:: Work to complete ::
Beginning with the line that contains "Where should I click to: Click the PSC", copy each remaining line of the data below exactly.
*** Opening Data shown ***
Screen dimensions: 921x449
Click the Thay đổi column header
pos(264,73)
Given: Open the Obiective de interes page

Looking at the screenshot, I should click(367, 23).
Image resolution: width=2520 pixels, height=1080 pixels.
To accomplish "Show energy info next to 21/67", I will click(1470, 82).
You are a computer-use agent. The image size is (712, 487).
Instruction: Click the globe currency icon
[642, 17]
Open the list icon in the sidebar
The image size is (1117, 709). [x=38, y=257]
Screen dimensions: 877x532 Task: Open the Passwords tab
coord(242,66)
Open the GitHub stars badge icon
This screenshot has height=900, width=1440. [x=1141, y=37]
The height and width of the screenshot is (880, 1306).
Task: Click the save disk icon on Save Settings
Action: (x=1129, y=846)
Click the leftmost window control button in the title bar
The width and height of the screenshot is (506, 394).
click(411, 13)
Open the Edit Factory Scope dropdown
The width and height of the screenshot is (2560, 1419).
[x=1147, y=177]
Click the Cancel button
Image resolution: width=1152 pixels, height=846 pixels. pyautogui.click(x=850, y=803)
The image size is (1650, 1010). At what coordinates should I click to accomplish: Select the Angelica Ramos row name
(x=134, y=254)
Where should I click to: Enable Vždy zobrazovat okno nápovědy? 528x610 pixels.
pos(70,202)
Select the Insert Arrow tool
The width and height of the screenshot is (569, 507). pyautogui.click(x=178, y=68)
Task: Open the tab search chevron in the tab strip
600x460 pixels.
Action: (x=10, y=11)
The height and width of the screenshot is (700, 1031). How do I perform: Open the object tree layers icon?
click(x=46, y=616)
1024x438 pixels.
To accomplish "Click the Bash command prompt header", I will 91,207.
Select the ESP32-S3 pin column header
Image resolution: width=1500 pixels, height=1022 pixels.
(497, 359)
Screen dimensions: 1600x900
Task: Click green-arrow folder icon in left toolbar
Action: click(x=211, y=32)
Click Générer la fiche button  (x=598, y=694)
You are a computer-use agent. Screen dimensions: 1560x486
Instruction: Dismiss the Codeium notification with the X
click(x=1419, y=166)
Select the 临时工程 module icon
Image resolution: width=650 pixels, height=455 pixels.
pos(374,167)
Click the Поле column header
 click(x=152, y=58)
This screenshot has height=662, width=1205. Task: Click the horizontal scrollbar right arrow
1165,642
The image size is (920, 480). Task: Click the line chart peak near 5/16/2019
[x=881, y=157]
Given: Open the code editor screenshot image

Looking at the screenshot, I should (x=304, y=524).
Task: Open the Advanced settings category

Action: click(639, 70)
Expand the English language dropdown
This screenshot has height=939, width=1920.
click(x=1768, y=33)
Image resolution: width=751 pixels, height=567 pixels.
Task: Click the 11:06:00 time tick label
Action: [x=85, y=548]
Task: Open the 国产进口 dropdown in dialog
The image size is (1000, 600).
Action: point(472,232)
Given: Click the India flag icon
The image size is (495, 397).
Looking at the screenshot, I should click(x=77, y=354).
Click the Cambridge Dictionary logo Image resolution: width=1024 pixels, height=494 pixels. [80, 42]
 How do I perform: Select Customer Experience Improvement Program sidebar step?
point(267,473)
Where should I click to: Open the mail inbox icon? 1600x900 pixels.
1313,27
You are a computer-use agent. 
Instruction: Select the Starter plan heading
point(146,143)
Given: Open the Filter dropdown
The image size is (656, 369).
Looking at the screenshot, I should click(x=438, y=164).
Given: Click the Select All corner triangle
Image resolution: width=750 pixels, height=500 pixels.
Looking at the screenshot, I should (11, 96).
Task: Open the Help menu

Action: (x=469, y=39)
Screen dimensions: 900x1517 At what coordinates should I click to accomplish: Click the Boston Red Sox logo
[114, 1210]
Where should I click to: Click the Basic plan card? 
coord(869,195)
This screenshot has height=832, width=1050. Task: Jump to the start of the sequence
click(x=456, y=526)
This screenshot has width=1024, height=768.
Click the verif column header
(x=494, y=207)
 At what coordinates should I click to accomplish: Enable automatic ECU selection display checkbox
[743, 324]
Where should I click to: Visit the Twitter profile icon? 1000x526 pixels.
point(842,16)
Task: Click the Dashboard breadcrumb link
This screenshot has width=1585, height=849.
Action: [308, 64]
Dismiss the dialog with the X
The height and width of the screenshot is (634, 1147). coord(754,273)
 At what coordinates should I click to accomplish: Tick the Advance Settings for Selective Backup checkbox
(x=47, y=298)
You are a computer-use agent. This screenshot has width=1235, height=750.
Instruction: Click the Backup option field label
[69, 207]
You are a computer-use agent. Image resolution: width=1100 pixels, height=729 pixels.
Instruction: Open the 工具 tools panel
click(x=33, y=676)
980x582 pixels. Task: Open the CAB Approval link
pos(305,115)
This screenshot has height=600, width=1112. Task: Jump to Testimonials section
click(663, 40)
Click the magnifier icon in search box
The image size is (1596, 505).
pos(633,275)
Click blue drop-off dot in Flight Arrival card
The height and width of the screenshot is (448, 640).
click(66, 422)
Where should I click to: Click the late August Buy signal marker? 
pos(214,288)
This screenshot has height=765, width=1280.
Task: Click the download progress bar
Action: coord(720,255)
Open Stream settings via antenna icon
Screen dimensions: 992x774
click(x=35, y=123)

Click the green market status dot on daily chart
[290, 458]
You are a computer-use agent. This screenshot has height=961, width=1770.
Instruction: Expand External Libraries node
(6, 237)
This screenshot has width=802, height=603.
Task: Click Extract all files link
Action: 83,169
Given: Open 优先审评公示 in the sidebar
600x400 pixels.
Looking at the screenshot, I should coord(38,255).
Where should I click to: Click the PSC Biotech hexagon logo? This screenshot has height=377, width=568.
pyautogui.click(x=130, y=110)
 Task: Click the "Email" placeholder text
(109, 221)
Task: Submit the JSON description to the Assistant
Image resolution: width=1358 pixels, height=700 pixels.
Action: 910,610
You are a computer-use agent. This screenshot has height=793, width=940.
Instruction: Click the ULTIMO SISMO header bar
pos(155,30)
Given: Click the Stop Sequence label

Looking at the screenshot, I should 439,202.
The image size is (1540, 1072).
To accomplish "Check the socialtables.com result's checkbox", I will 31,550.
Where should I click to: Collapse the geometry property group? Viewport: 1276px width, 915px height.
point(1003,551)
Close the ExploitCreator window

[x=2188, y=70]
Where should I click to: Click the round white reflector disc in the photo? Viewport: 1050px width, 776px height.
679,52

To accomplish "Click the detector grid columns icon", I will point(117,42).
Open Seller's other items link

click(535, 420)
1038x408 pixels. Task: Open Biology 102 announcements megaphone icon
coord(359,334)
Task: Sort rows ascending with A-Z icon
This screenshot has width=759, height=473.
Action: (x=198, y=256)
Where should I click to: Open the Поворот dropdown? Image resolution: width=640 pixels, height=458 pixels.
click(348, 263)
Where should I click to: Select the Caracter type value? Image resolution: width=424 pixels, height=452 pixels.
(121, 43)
*** Closing Data shown ***
:: Solution for this exercise ::
Where should I click to: Click the PSC Biotech hexagon logo? This screenshot has height=377, width=568.
pyautogui.click(x=130, y=110)
 Task: Click the "Email" placeholder text
(109, 221)
Task: Submit the JSON description to the Assistant
Image resolution: width=1358 pixels, height=700 pixels.
Action: 910,610
You are a computer-use agent. This screenshot has height=793, width=940.
Instruction: Click the ULTIMO SISMO header bar
pos(155,30)
Given: Click the Stop Sequence label

Looking at the screenshot, I should 439,202.
The image size is (1540, 1072).
To accomplish "Check the socialtables.com result's checkbox", I will 31,550.
Where should I click to: Collapse the geometry property group? Viewport: 1276px width, 915px height.
point(1003,551)
Close the ExploitCreator window

[x=2188, y=70]
Where should I click to: Click the round white reflector disc in the photo? Viewport: 1050px width, 776px height.
679,52

To accomplish "Click the detector grid columns icon", I will point(117,42).
Open Seller's other items link

click(535, 420)
1038x408 pixels. Task: Open Biology 102 announcements megaphone icon
coord(359,334)
Task: Sort rows ascending with A-Z icon
This screenshot has width=759, height=473.
Action: (x=198, y=256)
Where should I click to: Open the Поворот dropdown? Image resolution: width=640 pixels, height=458 pixels.
click(348, 263)
Where should I click to: Select the Caracter type value? Image resolution: width=424 pixels, height=452 pixels.
(121, 43)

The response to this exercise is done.